作業指示:
太鼓の達人についての文章から、「ゲームそのものは画面に流れて」から「ない「差別」も少なくないが。」までの部分を一字も変えずに書き出す。

本文:
****************************************
「太鼓の達人」というゲームは登場から20年以上経過しているそうだ。登場した当初は「すぐに消えそうなゲーム」という印象だったので意外にしぶとい(?)。
ゲームそのものは画面に流れてくる「面を叩く赤いノーツ」と「縁を叩く青緑色のノーツ」に合わせてそこを叩く(「強く叩く」とか「連打する」なんてのもあるが基本はこの2つ)、というシンプルなルールであるが、
色盲・色弱の人だとこの2種類のノーツ(色)の判別が困難である。
つまりこのゲーム(の開発者)は
「色盲などという下劣な人間はこの高貴なゲームに触るんじゃねえ!」
と主張している、つまり
…と主張する人を(少なくとも自分は)見た事がない(笑)。
昨今はやたらと「差別(発言)」という単語を見かけるような気もするが、その数多ある「差別」の何%かはこれと同レベルの「屁理屈」じゃないか、と思えるものもある。無論到底看過しえない「差別」も少なくないが。
****************************************
提供データ:
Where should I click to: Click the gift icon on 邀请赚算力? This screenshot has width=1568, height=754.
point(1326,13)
****************************************
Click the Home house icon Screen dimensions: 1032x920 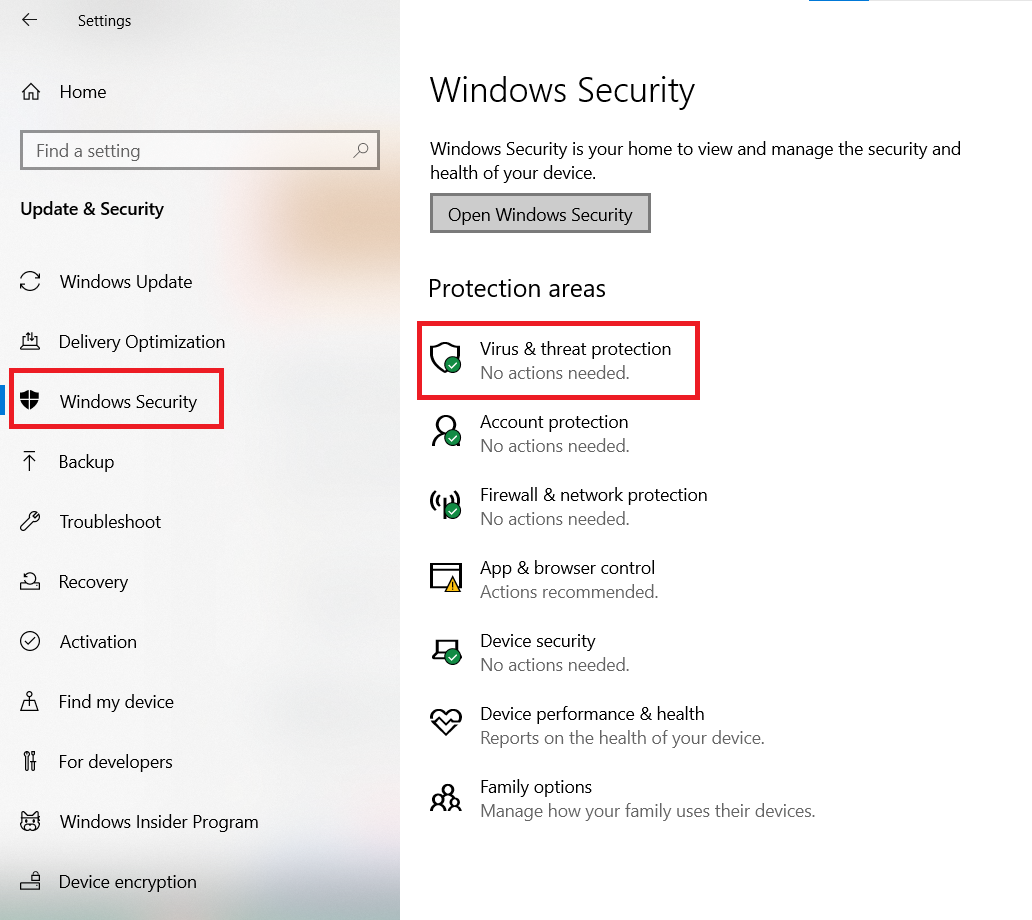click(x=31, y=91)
****************************************
出力結果:
ゲームそのものは画面に流れてくる「面を叩く赤いノーツ」と「縁を叩く青緑色のノーツ」に合わせてそこを叩く(「強く叩く」とか「連打する」なんてのもあるが基本はこの2つ)、というシンプルなルールであるが、
色盲・色弱の人だとこの2種類のノーツ(色)の判別が困難である。
つまりこのゲーム(の開発者)は
「色盲などという下劣な人間はこの高貴なゲームに触るんじゃねえ!」
と主張している、つまり
…と主張する人を(少なくとも自分は)見た事がない(笑)。
昨今はやたらと「差別(発言)」という単語を見かけるような気もするが、その数多ある「差別」の何%かはこれと同レベルの「屁理屈」じゃないか、と思えるものもある。無論到底看過しえない「差別」も少なくないが。